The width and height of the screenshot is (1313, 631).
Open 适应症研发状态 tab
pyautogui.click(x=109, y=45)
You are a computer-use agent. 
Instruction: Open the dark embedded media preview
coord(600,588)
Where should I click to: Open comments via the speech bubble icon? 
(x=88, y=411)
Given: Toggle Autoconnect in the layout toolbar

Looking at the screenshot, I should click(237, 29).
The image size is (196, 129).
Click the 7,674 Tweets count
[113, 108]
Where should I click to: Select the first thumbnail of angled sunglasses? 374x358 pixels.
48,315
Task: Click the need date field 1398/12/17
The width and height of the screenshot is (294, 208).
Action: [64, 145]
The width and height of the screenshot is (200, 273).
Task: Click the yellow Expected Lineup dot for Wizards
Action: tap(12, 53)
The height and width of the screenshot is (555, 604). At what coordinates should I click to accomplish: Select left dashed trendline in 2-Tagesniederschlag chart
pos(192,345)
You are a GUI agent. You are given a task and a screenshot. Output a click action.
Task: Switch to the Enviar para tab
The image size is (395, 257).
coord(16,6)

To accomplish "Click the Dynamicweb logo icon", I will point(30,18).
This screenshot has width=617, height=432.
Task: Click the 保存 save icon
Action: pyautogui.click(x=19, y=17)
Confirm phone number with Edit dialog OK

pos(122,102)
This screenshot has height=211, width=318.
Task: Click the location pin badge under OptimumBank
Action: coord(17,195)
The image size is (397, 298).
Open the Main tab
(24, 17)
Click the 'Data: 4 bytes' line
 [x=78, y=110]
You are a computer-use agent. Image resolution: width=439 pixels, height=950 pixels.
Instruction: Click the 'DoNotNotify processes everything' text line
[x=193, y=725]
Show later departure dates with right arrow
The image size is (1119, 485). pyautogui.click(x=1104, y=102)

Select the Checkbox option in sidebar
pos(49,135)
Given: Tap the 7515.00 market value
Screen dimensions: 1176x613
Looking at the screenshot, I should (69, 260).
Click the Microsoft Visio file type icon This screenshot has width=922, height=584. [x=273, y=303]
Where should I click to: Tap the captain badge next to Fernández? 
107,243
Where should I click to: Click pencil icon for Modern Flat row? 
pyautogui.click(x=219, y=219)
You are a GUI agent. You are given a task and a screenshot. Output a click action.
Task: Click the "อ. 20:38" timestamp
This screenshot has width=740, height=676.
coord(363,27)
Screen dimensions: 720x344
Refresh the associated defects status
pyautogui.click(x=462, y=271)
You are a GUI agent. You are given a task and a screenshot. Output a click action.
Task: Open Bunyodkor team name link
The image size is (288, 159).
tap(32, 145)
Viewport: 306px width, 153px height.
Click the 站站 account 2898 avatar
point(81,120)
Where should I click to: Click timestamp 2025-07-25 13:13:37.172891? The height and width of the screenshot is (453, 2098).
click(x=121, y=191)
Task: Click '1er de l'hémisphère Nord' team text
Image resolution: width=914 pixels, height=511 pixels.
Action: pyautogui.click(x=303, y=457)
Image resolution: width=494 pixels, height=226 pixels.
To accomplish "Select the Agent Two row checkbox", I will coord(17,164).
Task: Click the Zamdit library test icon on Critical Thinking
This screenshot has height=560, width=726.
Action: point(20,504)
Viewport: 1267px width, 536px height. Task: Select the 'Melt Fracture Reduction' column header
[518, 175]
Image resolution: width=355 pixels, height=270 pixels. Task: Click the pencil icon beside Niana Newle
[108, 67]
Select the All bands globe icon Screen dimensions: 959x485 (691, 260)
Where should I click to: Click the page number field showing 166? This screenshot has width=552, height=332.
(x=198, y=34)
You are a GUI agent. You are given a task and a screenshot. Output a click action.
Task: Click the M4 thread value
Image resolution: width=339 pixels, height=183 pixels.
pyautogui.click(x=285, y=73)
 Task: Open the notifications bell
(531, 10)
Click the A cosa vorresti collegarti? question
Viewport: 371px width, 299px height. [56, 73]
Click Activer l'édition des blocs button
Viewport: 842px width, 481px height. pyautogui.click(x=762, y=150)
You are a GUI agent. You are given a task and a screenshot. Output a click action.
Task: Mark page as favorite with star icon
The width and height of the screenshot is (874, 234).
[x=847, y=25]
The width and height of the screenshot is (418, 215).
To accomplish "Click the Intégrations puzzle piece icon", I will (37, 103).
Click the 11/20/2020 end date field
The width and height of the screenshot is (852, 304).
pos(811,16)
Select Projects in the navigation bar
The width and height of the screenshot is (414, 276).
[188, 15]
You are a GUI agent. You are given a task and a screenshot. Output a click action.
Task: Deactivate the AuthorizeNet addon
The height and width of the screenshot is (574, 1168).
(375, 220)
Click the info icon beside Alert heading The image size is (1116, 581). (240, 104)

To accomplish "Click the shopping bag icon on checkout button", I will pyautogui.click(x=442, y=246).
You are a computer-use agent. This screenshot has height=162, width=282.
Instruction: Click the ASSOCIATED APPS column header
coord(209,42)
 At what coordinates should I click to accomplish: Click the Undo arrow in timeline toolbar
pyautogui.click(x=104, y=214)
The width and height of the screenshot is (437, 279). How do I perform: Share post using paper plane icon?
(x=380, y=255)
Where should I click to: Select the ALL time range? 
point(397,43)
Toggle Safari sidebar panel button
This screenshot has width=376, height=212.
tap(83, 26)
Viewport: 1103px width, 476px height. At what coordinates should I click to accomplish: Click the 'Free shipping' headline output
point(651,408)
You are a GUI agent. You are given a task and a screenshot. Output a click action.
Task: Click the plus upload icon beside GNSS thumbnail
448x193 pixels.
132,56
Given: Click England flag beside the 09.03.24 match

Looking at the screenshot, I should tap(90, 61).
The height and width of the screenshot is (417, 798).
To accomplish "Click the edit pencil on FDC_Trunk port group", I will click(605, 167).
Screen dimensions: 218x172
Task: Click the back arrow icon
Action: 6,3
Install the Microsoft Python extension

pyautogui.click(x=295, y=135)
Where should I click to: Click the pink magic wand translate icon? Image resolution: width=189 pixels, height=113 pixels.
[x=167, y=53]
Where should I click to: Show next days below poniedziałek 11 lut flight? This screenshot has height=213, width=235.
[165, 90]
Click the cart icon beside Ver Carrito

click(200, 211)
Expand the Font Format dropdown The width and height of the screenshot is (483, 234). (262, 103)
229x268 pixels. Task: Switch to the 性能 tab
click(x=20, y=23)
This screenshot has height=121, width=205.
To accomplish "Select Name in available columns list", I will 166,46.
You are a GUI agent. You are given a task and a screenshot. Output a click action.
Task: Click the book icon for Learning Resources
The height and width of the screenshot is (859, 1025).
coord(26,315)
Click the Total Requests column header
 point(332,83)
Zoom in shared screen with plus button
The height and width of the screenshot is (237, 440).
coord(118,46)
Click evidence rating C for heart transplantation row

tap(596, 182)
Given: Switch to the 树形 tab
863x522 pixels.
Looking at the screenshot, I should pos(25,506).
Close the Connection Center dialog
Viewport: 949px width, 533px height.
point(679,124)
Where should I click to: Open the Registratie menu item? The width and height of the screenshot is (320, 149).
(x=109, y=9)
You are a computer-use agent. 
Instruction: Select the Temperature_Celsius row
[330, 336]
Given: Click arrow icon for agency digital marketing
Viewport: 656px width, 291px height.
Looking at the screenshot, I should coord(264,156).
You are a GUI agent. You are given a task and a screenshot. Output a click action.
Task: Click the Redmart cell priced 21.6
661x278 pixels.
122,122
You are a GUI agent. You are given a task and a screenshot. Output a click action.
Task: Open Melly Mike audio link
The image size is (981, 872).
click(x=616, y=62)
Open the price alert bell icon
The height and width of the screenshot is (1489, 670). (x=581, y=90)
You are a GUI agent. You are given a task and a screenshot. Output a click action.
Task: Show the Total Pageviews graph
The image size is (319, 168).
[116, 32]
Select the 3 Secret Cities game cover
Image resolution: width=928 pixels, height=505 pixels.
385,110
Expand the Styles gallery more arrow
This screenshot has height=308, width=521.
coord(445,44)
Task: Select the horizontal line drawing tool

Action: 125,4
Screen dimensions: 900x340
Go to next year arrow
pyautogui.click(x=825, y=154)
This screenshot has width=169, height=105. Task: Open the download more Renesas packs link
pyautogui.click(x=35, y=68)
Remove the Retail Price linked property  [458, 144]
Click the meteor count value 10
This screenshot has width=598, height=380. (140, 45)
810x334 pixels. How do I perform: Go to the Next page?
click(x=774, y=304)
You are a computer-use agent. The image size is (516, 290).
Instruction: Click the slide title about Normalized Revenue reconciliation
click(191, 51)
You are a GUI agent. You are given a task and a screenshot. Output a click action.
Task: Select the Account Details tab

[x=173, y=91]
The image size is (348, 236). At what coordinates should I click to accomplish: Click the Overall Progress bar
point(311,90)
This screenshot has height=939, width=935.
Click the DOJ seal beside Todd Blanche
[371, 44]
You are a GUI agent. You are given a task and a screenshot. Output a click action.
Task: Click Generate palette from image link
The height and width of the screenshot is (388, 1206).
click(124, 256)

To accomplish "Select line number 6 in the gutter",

■ **How to complete this task**
In the entries above, which lines hold the string "team"? Report all of them.

■ **Written solution**
Task: Open Bunyodkor team name link
Task: Click '1er de l'hémisphère Nord' team text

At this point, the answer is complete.